06 January 2011
For about eight or nine years I've had an idea for a story that begins with a man picking up someone else's lost keychain in a convenience store. The basic plot involved him becoming convinced the owner of the keys had been kidnapped, and he spends the story uncovering "clues" and building a complicated, paranoid narrative -- but the trick is, he's imagining all of it; nothing is actually wrong and it's all in his mind. The further he would go the deeper and crazier the conspiracy would seem. The idea started as a novel and never got much farther than fifty or sixty pages of escalating madness, but I always held fondly onto the idea of it. I always considered it my modern-day Don Quixote by way of David Lynch and Dostoevsky, about a man who reads too much Raymond Chandler and, I don't know, John Le Carré maybe. The paranoia and subjective reality always appealed to me, but I never knew how to convey the world as the hero saw it with enough realism that the audience would know what's going on. Well I hit some classics in my mind-webbing of this story, but I forgot an obvious choice for a story of this type: Kafka (which seems weird now, but you know how it is). When Cronenberg put together this script, he definitely didn't forget about Kafka. I wonder if a better, more Kafkaesque film has ever been made.

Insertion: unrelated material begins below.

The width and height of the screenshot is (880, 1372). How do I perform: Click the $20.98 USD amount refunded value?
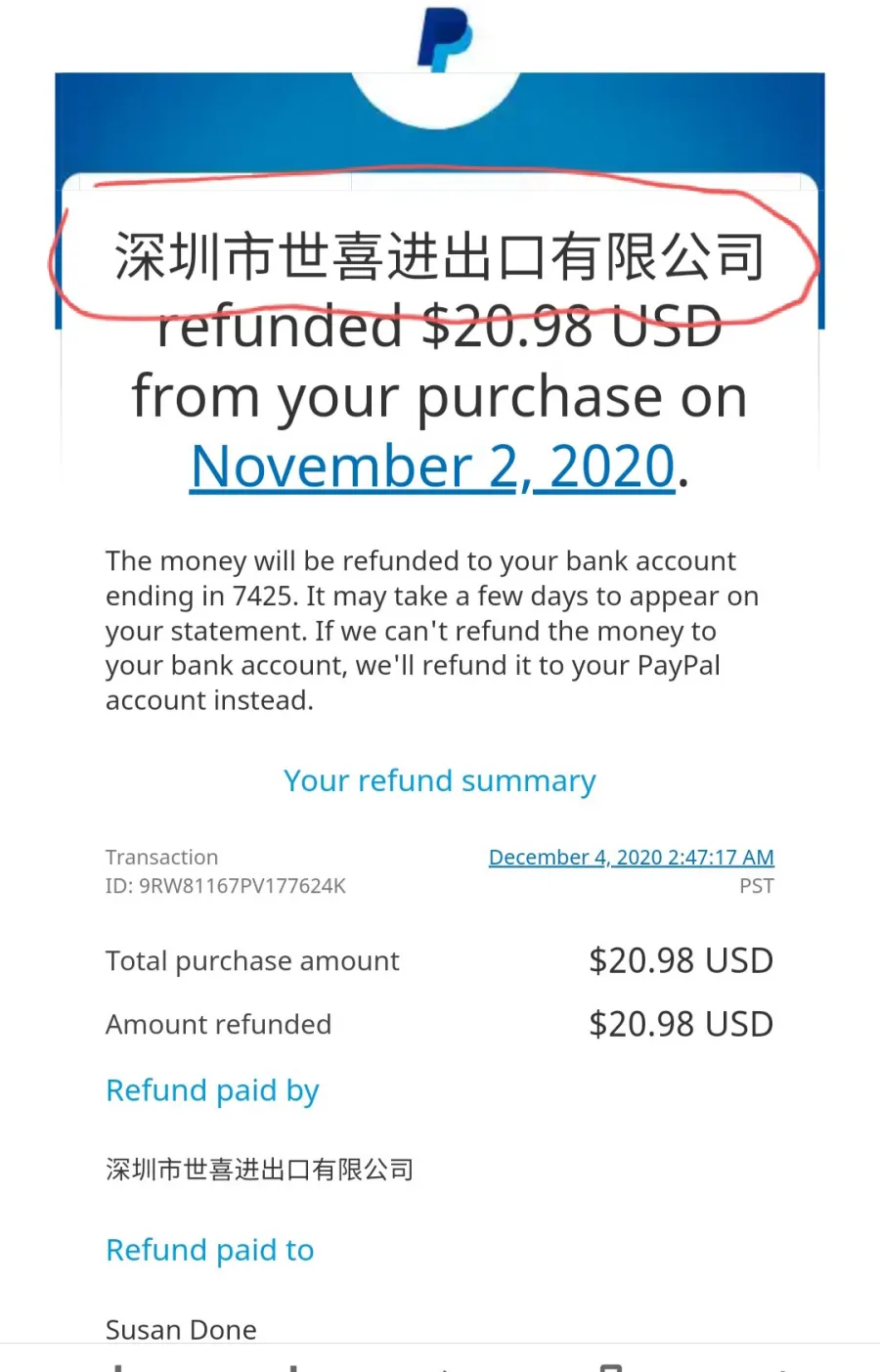[x=681, y=1024]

Rewatching Naked Lunch makes me realize two things. First, I was overthinking the "how" of my character's subjective reality and second, I was underthinking the "what" of that reality. Naked Lunch is such a seductively unpleasant trip, a world where the ground is never really stable to begin with and a hero -- Peter Weller is amazingly nuanced as the keeping-it-together-while-falling-apart Bill Lee -- who sinks deeper each minute. There seems to be no end to the depths of madness and paranoia, assisted here by impossible fictitious drugs that, too, are part of the possibly-hallucinatory whirlwind, and here the boundless sinking becomes its strength. It's perfect to populate this world with Cronenberg's creepy organic models and sexualized, oozing mutants; you can't bear to look at the fascinating grotesqueries but you can't bear to turn away, either, and the deeper Bill spirals into paranoid philosophies of espionage, addiction and homosexuality the more engaging it is to see.

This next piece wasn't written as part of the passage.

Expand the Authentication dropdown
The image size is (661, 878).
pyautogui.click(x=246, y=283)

I've never been formally educated on topics like schizophrenia or delusion but I've been around those who've had it, and it feels to me like this is a story that does it right. Each new twist of the crazy screw in Bill's world could be the ravings of a hurt, confused subconscious or the truths of a universe out of control. And I haven't even mentioned the metatextuality of the story, combining elements of the life of William S. Burroughs (who used the pen-name William Lee) and the accidental homicide of his wife into some of the more lucid portions of a stream-of-consciousness novel with no real center. If any of the universe of Naked Lunch exists outside the character's (Bill's) head, then it still only exists, presumably, in the novelist's (William's) head -- or else it is a strange creation plucked right out of the director's (Cronenberg's) head. So when opinions and philosophical musings about the nature of art, editing, addiction, sexuality, gender politics, or anything else come up -- well, it's a mess. To top it off, the character Bill inside the story is, apparently, without his full understanding or cognizance, sending his "reports" to his two best friends (a Kerouac analog named Hank and a Ginsberg analog named Martin). Only this report is a novel, a novel Bill is writing, called of course Naked Lunch.

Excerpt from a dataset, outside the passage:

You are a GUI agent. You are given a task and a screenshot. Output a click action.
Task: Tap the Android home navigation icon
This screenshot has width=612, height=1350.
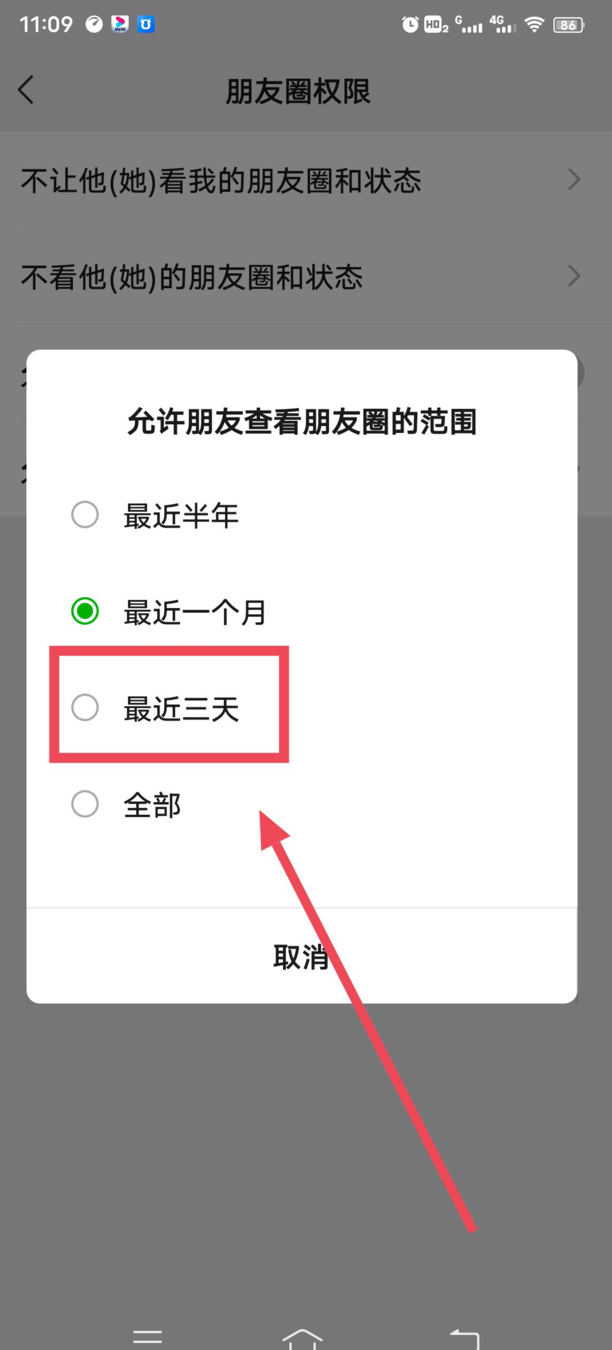(x=302, y=1338)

But none of this ever feels confusing, within the confines of the story. Much of that is due to the careful timing and pacing of the new twists in the conspiracy, the transmutation of each character from ally to enemy, the evolution of drug from bug powder to black meat to Mugwump jism. Each of the increasingly weird typewriter-bugs feeding him stranger and stranger information about the people and world around him but it always feels like an impulsive thought Bill might be having already, a crazy notion of who is his friend and who is his enemy that a sane person would disregard easily. And they come at opportune times, corresponding to moments of solitude, often when he has just or could have just taken drugs, or has a moment to pause and think. Call it insanity, call it drug-induced hallucination, or call it unpeeling layers of the world, but they come in precisely placed points to keep the ground constantly moving without feeling disorienting and confusing. Believe it or not. But most of what I think grounds the story is Peter Weller's performance, and the shifting-but-nuanced performances of those around him, especially of course Judy Davis. It's hard to imagine how you'd go about directing these actors in these roles, even for a man who by this point in his career had been directing people covered in prosthetics and goop for decades. That everything feels pitch-perfect right when you don't even know what key the song is in speaks volumes to Cronenberg's mastery and sure-footedness. Easy decisions aren't made; interesting ones are. The story is fearless, and rushes headlong into new territory with a kind of mad-bastard confidence that I frankly envy.
Inspirational and insane. This has always been one of my favorite films by one of my favorite directors.